— Ты счастливый, Витя. Скоро увидишь Неву. Передай бойцам, чтобы быстрее гнали фашистов.
Один за другим подходили ко мне ребята. Каждый жал крепко руку и желал победы.
Котька, крепко меня обняв, незаметно сунул в карман пачку махорки.
— Это солдатам отдай, от нас. Я себе достану. А на фронт все равно убегу, это ты знай. Может, где и встретимся.
Уже подойдя к воротам, я обернулся. Ребята махали руками. У многих в глазах стояли слезы. То были слезы зависти и слезы прощания. «Бей, Витя, фашистских гадов! Отомсти за наших родителей!» Вот с таким напутствием я и покинул детский дом, под крышей которого прожил сутки.
Когда вернулся на станцию, то не нашел на путях свой эшелон. В это время со станции уходил какой-то состав, и мне показалось, что это мой. Я бежал рядом с вагонами, кричал, но никого из знакомых не видел. Было уже темно, и мною овладело отчаяние. От обиды слезы навернулись на глаза. Ко мне подошел какой-то военный. Узнав, в чем дело, он сказал, что мой эшелон переведен на другой путь. Я побежал через рельсы и вскоре, к великой радости, нашел свою команду. От солдат узнал, что начальство разместилось в одном из домиков.

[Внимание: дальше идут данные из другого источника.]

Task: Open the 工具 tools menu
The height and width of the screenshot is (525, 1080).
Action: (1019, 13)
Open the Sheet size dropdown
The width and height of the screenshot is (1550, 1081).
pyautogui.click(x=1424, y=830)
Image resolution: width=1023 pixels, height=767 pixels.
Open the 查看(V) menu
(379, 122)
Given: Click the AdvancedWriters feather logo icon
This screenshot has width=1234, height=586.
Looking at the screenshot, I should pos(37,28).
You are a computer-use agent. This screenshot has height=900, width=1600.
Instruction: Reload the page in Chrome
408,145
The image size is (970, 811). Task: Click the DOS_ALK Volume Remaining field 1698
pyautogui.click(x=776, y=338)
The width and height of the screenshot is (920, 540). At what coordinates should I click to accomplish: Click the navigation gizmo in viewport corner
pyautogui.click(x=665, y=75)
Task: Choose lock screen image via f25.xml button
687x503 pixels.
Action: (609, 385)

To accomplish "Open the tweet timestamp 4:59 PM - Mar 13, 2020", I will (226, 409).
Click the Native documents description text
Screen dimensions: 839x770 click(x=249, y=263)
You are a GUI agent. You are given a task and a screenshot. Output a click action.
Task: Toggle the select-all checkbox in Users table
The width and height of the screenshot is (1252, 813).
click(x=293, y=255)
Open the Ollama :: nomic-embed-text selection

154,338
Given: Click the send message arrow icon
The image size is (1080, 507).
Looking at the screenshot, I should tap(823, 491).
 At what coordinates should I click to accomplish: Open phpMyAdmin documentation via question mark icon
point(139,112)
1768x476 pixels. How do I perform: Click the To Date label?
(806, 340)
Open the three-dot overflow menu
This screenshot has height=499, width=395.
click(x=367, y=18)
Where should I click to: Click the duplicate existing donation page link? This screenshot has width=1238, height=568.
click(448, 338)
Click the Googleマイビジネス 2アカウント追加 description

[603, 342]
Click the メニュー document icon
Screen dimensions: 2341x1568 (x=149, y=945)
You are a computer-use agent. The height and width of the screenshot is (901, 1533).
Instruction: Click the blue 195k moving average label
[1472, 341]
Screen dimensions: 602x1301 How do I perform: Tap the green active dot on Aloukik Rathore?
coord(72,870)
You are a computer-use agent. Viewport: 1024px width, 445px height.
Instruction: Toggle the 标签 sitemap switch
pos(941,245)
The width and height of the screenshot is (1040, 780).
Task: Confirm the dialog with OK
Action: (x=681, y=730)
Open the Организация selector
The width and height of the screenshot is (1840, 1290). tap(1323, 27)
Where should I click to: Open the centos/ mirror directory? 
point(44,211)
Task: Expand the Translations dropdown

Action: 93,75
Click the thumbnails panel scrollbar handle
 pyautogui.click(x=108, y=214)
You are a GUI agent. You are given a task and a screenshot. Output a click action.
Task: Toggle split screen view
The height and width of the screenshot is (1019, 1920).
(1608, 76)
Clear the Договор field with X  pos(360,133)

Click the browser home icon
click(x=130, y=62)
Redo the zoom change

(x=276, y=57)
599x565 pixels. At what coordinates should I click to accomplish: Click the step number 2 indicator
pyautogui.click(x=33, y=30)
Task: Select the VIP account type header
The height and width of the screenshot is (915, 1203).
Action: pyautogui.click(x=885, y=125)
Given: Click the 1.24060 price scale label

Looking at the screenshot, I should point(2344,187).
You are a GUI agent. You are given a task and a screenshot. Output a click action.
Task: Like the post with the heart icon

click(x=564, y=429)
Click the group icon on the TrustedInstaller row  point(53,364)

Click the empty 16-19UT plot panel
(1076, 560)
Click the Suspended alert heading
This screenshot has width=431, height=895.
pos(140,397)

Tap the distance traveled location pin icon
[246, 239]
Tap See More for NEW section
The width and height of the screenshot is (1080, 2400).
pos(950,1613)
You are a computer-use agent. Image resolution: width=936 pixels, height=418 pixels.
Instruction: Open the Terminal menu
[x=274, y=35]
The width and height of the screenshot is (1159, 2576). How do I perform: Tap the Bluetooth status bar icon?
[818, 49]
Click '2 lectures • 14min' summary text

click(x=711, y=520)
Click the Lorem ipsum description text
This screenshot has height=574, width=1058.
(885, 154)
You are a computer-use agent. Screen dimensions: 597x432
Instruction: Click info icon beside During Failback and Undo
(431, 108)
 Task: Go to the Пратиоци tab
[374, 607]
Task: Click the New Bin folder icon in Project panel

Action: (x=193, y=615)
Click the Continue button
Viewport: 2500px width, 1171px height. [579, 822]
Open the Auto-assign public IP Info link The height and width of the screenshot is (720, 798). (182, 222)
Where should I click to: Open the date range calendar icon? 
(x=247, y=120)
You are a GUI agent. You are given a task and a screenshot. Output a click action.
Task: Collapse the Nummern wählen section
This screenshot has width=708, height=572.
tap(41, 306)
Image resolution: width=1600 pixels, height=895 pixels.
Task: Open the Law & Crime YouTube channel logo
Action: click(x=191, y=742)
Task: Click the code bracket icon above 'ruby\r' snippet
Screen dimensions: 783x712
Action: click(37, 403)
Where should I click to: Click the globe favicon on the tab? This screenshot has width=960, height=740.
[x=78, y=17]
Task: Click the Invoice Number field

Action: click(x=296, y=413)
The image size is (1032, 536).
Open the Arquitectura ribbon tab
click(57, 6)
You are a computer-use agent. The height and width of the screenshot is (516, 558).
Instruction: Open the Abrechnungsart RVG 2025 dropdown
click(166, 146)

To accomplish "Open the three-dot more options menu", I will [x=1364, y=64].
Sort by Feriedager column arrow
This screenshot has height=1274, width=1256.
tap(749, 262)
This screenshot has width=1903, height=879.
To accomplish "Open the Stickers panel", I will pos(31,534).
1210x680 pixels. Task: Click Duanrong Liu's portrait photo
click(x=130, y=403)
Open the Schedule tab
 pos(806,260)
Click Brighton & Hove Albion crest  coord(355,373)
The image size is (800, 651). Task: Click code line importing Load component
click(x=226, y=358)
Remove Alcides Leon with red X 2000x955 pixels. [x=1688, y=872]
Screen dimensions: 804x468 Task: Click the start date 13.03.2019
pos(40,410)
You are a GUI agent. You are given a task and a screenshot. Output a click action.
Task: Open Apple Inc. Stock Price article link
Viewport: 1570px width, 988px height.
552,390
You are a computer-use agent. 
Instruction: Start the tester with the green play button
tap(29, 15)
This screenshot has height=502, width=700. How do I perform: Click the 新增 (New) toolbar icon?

Вошел в домик. Увидел старшего лейтенанта и старшину. Доложил, что прибыл, что все в порядке. Напившись чаю, я вернулся на станцию, залез в теплушку и заснул на нарах. Проснулся я, когда поезд уже шел. Дорога была монотонная и спокойная, кроме одного случая, виной которому был я сам.
Иногда состав, поднимаясь в гору, замедлял ход. И вот я придумал себе игру. Держась за поручень тормозной площадки, я бежал рядом с вагоном. Все обходилось благополучно, а один раз я не рассчитал. Поезд набирал скорость, а я все бежал и никак не мог запрыгнуть на подножку. От напряжения у меня в глазах потемнело. Я понял, что совершил глупость. Собрав все силы, с громадным трудом впрыгнул на подножку и долго не мог отдышаться. О случившемся никому не сказал.
Прибыли в Кобону — на восточный берег Ладоги. Наша команда построилась в колонну и подошла к шлагбауму контрольно-пропускного пункта, расположенному на кромке берега.
Здесь произошел небольшой инцидент. Еще на станции начальник команды, старший лейтенант, дал мне на время свой револьвер. Надевая поверх шинели через плечо кобуру на тонком ремне, он сказал:
— Как закончу мотаться на берегу и выйдем на лед, я у тебя его снова заберу.
Когда проходили через КПП, старший наряда, увидев на мне револьвер, попросил предъявить на него документ. Я сказал, что револьвер не мой, а старшего лейтенанта.
Естественно, меня заставили вернуть револьвер хозяину, а тот выслушал нелестное замечание в свой адрес за халатное отношение к оружию.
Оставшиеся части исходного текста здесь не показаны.